Enabling user-driven Checkpointing strategies in Reverse-mode Automatic Differentiation
Laurent Hascoet (INRIA Sophia Antipolis), Mauricio Araya-Polo (INRIA, Sophia Antipolis)

TL;DR
This paper enhances the Tapenade AD tool by enabling user-driven checkpointing strategies, allowing for tailored memory and computation trade-offs, and demonstrates significant memory and time savings in scientific applications.
Contribution
It introduces user-selectable checkpointing options in Tapenade and provides experimental insights towards achieving optimal checkpointing strategies.
Findings
Memory savings up to 35%
Execution time reduction up to 90%
Guidelines for optimal checkpointing strategies
Abstract
This paper presents a new functionality of the Automatic Differentiation (AD) tool Tapenade.
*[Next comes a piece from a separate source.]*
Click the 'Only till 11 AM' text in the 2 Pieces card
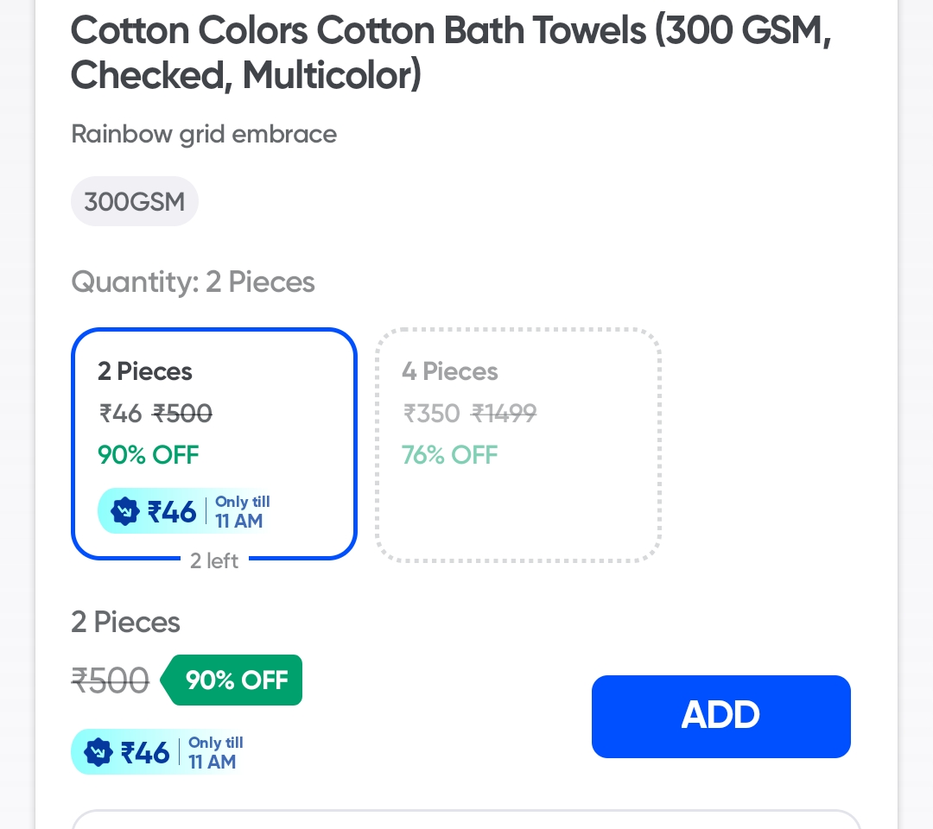 [x=242, y=512]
Tapenade generates adjoint codes which are widely used for optimization or inverse problems. Unfortunately, for large applications the adjoint code demands a great deal of memory, because it needs to store a large set of intermediates values. To cope with that problem, Tapenade implements a sub-optimal version of a technique called checkpointing, which is a trade-off between storage and recomputation. Our long-term goal is to provide an optimal checkpointing strategy for every code, not yet achieved by any AD tool. Towards that goal, we first introduce modifications in Tapenade in order to give the user the choice to select the checkpointing strategy most suitable for their code. Second, we conduct experiments in real-size scientific codes in order to gather hints that help us to deduce an…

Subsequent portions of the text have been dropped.